Robin L Bennett, MS
Genetic Counselor
University of Washington

Why take the time to draw a pedigree?

Are you too busy to draw a pedigree in your daily practice?  Think again!  A pedigree, or a picture of a medical family history using symbols, can be a time-saving, inexpensive diagnostic and screening tool.  Many clinicians ask about family illnesses as part of a client's medical evaluation, writing out the history in textural form.  However, once a clinician is used to taking a pedigree, it usually requires less time than writing out text, is easier to review later, and is often more concise and specific.  For example, the narrative, "Linda's grandmother and two aunts died of breast cancer," does not indicate whether the cancer occurred in the client's maternal or paternal grandmother, nor does it state if the aunts are the sisters of Linda's mother or father.  The exact relationship of these affected relatives to Linda, their ages at death, and if the breast cancer was unilateral or bilateral, can make a big difference in your assessment of Linda's risk of developing breast cancer.  This same information can be recorded quickly in a pedigree.

An accurate pedigree can be just as useful in determining a condition is not genetic, as it is in establishing that a condition is inherited in a family.  It is also extremely useful in assessing the hereditary component of common cancers such as breast and colon cancer.  If you identify several women in a family with pre-menopausal, bilateral primary breast cancer, you are more likely to be concerned that this is a familial breast cancer syndrome, than if two maternal great aunts develop unilateral breast cancer in their 70's.  A pedigree can also identify genetic/medical-screening needs for an otherwise healthy individual.  For example, Tay-Sachs carrier screening can be offered to someone of Ashkenazi Jewish ancestry; or cholesterol screening can be considered for someone with a strong family history of coronary artery disease.

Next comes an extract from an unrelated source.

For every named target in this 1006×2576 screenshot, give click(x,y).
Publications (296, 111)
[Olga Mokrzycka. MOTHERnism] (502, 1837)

The process of taking a pedigree also provides an excellent opportunity to establish rapport with a client.  The pedigree can serve as a clear picture of family relationships (i.e. divorce, adoption, pregnancy conceived by assisted reproductive technology, deaths, etc.), so that health care professionals and social service providers can be sensitive to issues that might be of concern to the patient or client.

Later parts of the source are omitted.